■ To do
Write the next part of the piece about the injured surfer who scrawled HELP in the sand at Mercer Bay, picking up after its final sentence.

Help!

February 20th, 2021| Topic: RaMbLeS | 0

Help!

Last week, Ben Searancke decided he’d go surfing in Karekare, a remote West Auckland (New Zealand) beach.

Unfortunately, the guy lost his surfboard in the process. The ways were strong and crashed him on to rocks—giving him a deep gash on his leg—before washing him ashore further north, in Mercer Bay.

Searancke tried for over two hours to walk out of the bay, separated from elsewhere by steep cliffs. Bleeding pretty severely, he was too weak to accomplish his ends.

About that same time, locals Vanessa Ingraham and her friend Dace Kalnina were hiking on a coastal track high above the beach.

Said Kalnina:

We stopped to take in the view and then we see this man far down on the beach trying to write with his leg something in the sand. He waved at us.”

Added Ingraham:

We wondered if he was being friendly and he started writing H, E, and we figured he was going to write a nice message of hello. Luckily we stuck around. He wrote an L and then a P. At that point he finished writing and he collapsed onto the sand.”

Now worried, they called the United North Piha Surf Club to come to the man’s aid and sent that dramatic photo taken high above the remote bay, showing the man prone on the sand near the single-word message.

Ingraham continued:

The club reacted immediately. They kept calling me back for an update so we stuck around for 20 minutes just to see what happened.”

A rescue crew soon arrived in a jet ski and carried him off for medical attention.The good ladies said they were pleased their outing resulted in someone being helped, though they insisted their role was very much behind the scenes.

Last night search and rescue supervisor John-Michael Swannix:

This guy was very lucky. The message in the sand is not visible from the walking tracks at the northern end of Mercer Bay, so it was very lucky the informant and her friend were at the southern end and able to see it. With Auckland in COVID alert level 3, not as many people are out and about at the moment so it’s also fortunate someone was walking the track at that time.”

■ Dataset excerpt
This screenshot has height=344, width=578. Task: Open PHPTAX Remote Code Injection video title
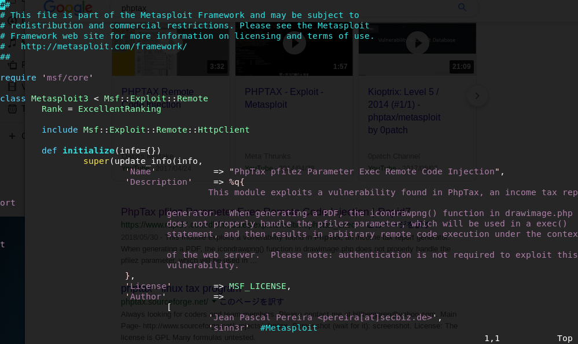(157, 98)
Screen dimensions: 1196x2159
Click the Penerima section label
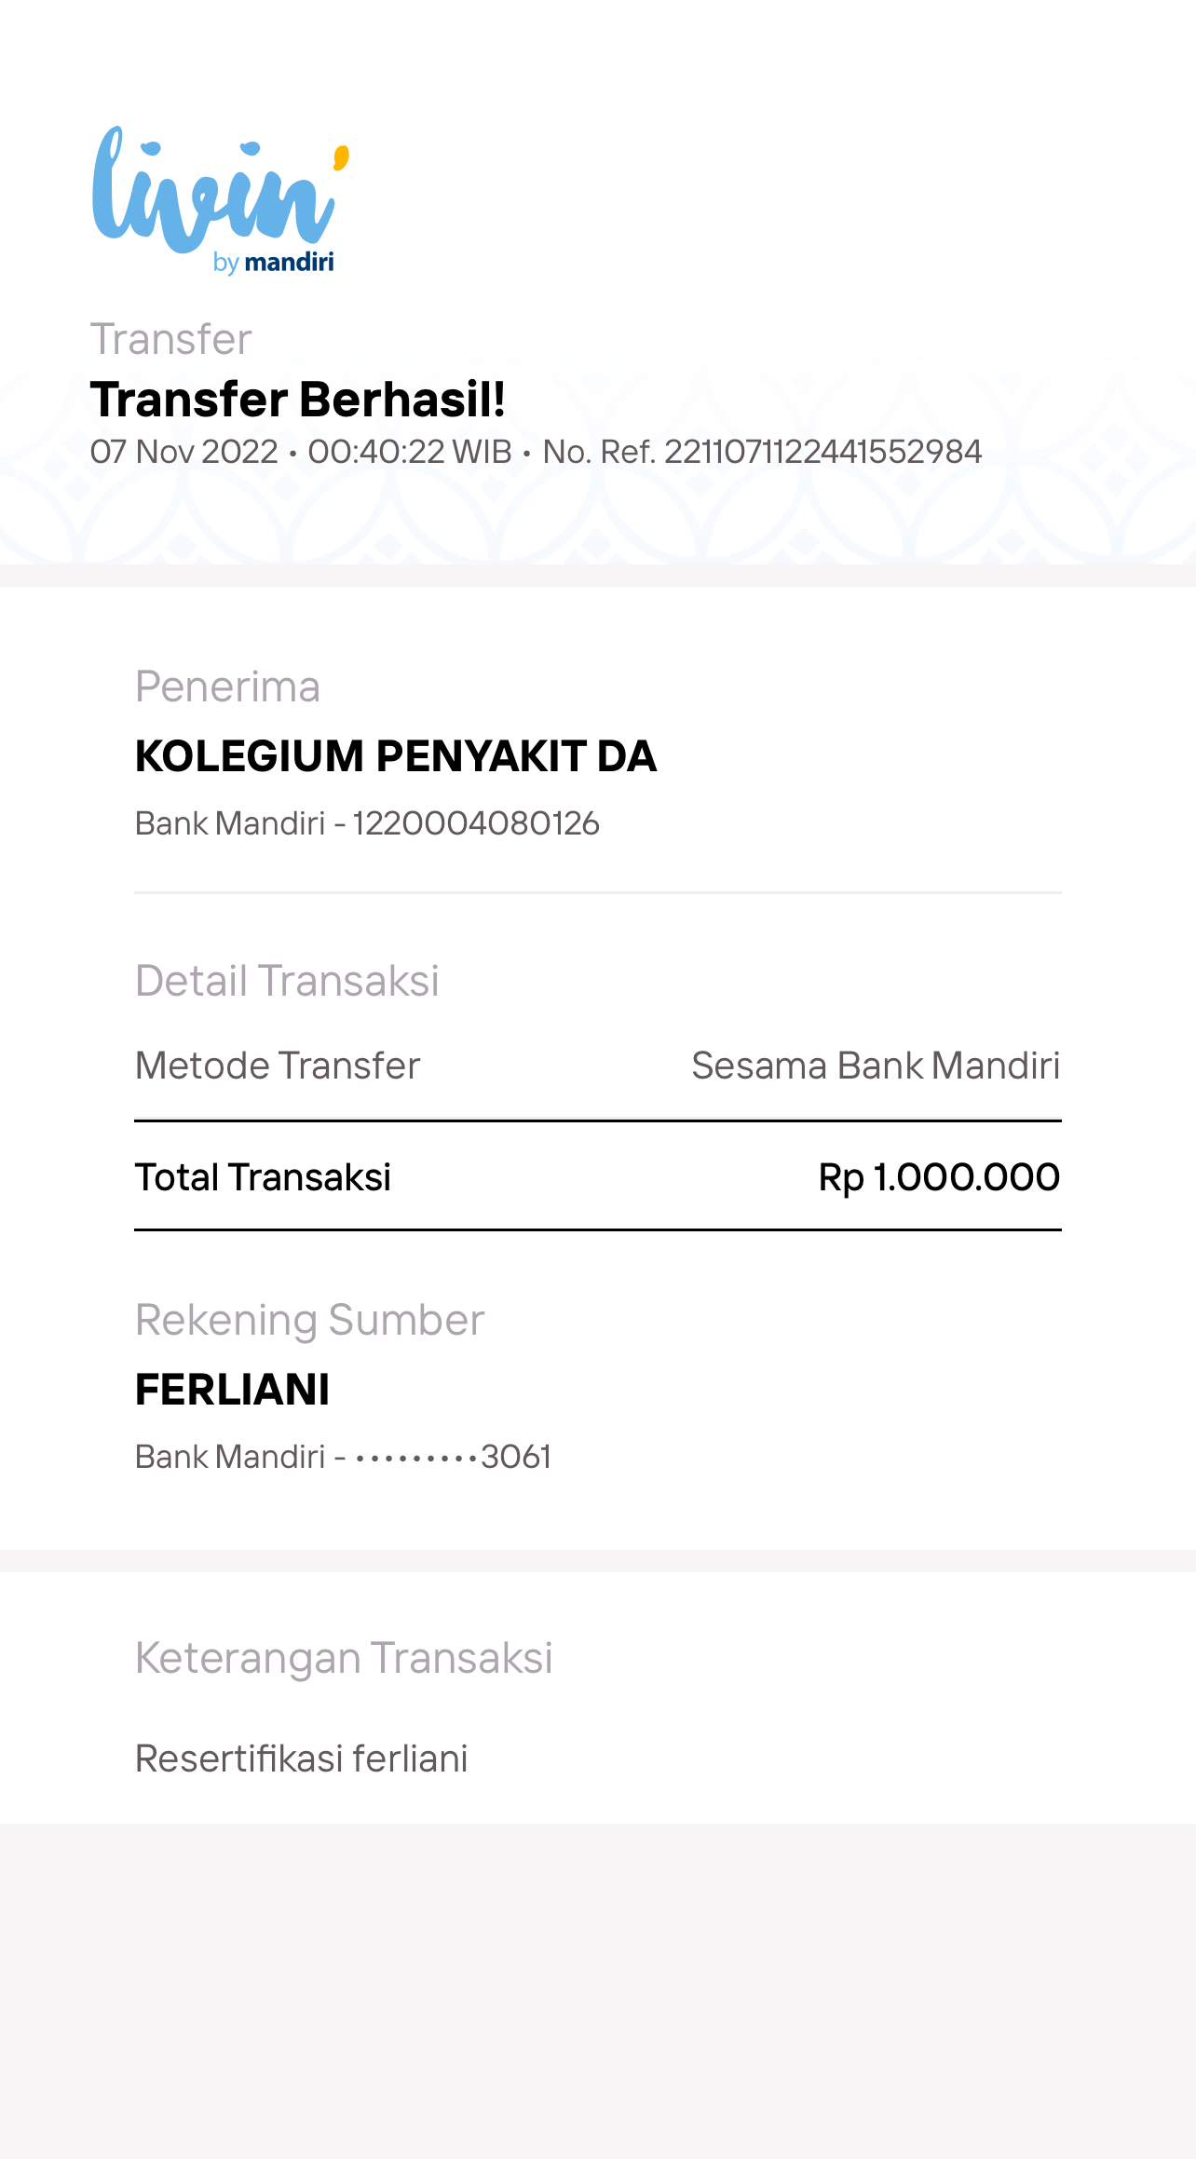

■ Exercise result
Later, a grateful Searancke thanked his rescuers:

I’ve just been through a harrowing experience, so waking up this morning I was feeling very thankful and lucky to be alive. Thank you to those women, the emergency response team, the staff at the hospital, but most importantly the Surf Life Saving Club, who found me and picked me up.”

Cries for help from his people are always heard by God.

To my words give ear,

Yahweh,

consider my groaning.

Attend to the sound of my cry for help,

  my King and my God,

for to You I pray.

Psalm 5:1–2

Declaring that God is “King” is strong enough, but to add that he is “my King” means that God’s sovereignty is exercised on our behalf.

Yahweh, in the morning, You hear my voice;
in the morning I lay [my petition] to You and wait.
Psalm 5:3

So prayer includes waiting, with the confidence that God gives ear, that he considers, that he attends, that he hears the words, groanings, and cries for help—the voices of his people.

And I—in Your abundant lovingkindness, I enter Your house;
I bow down at Your holy temple in fear of You.
Psalm 5:7

God’s people always have access to him, to his help, and are always in his presence, no matter what. He is a help, indeed!